- _TASKS TO COMPLETE_
A) Rewrite the 9/11 essay from the words "And we've gotten" through "into a weapon.", substituting "towers" for "skyscrapers".
B) In the 9/11 essay, how much money has been spent in New York City to clear the rubble and build the new complex?

We live today in a drastically different world than the one that existed September 10, 2001.

And we've gotten used to it.  9/11 is not only a day on a calendar.  It has become one of the most well-known dates in human history.  It is a noun, whose very mention instantly conjures up images of two skyscrapers engulfed in flames and smoke.  Or maybe firefighters marching up staircases towards an unknown fate, while dazed office workers helped each other trudge down those same steps.  Or maybe a group of otherwise ordinary airline passengers who chose immediate death over allowing their plane to be turned into a weapon.

An entirely new federal agency was created in its aftermath to make us feel safer.  We endure embarrassing pat-downs at airports and other wacky protocols because of it.  Kids today willingly march into war because of it.  Our Defense Department is stewing over a newly-released book about how America killed 9/11's alleged mastermind.  Billions of dollars have been spent in New York City to clear the rubble and construct a vast new complex of memorial structures, office buildings, and mass transit facilities that could hopefully withstand any future attacks at the site of 9/11's most graphic carnage.

In the conventional American spirit of optimism, we generally like telling ourselves that we're more prepared now to deal with any future attacks that might match or exceed 9/11's wrath.  And maybe it's true.  To a certain degree, we've made a conscious decision to give up some of our perceived freedoms so our government can keep tighter tabs on us and, hopefully, minimize other opportunities for unfriendlies to take advantage of our remarkably open society.  To date, nothing on the scale of 9/11 has taken place in the United States, and maybe that's indeed because we're more vigilant; not simply because unfriendlies haven't thought up anything worse... yet.

- _DATA SUPPLIED_
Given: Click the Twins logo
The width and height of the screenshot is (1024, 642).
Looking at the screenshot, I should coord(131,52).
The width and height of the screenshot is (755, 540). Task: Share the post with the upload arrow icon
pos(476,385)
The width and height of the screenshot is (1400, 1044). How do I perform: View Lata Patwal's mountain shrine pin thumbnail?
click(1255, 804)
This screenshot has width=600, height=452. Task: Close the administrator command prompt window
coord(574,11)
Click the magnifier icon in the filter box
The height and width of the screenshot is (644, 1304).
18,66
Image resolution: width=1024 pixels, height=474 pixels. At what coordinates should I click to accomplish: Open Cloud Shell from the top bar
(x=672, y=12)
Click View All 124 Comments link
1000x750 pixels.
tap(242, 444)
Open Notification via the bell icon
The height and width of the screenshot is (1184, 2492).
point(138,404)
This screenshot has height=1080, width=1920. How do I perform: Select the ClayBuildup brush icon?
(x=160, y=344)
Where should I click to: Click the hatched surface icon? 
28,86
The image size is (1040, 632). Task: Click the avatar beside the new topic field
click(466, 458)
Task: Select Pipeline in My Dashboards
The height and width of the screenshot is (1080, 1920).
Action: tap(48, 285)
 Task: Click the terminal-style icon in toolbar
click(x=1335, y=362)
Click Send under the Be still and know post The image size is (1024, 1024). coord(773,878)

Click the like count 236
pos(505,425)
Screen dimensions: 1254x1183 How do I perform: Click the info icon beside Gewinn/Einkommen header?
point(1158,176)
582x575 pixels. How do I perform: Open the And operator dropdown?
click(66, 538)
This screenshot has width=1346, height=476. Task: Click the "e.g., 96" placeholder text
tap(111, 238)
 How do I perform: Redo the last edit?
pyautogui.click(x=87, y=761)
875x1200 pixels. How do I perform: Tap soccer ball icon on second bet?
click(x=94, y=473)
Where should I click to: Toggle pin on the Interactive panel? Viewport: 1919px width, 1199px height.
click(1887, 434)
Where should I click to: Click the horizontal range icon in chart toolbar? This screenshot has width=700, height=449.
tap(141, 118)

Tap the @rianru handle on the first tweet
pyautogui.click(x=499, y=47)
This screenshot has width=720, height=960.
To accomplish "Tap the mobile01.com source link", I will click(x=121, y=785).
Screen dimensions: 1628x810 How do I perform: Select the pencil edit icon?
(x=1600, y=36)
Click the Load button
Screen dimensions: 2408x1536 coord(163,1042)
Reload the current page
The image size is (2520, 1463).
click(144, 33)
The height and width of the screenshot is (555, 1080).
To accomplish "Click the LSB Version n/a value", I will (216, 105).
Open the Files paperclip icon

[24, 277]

- _RESULTS OF THE TASKS_
A)
And we've gotten used to it.  9/11 is not only a day on a calendar.  It has become one of the most well-known dates in human history.  It is a noun, whose very mention instantly conjures up images of two towers engulfed in flames and smoke.  Or maybe firefighters marching up staircases towards an unknown fate, while dazed office workers helped each other trudge down those same steps.  Or maybe a group of otherwise ordinary airline passengers who chose immediate death over allowing their plane to be turned into a weapon.

B) Billions of dollars.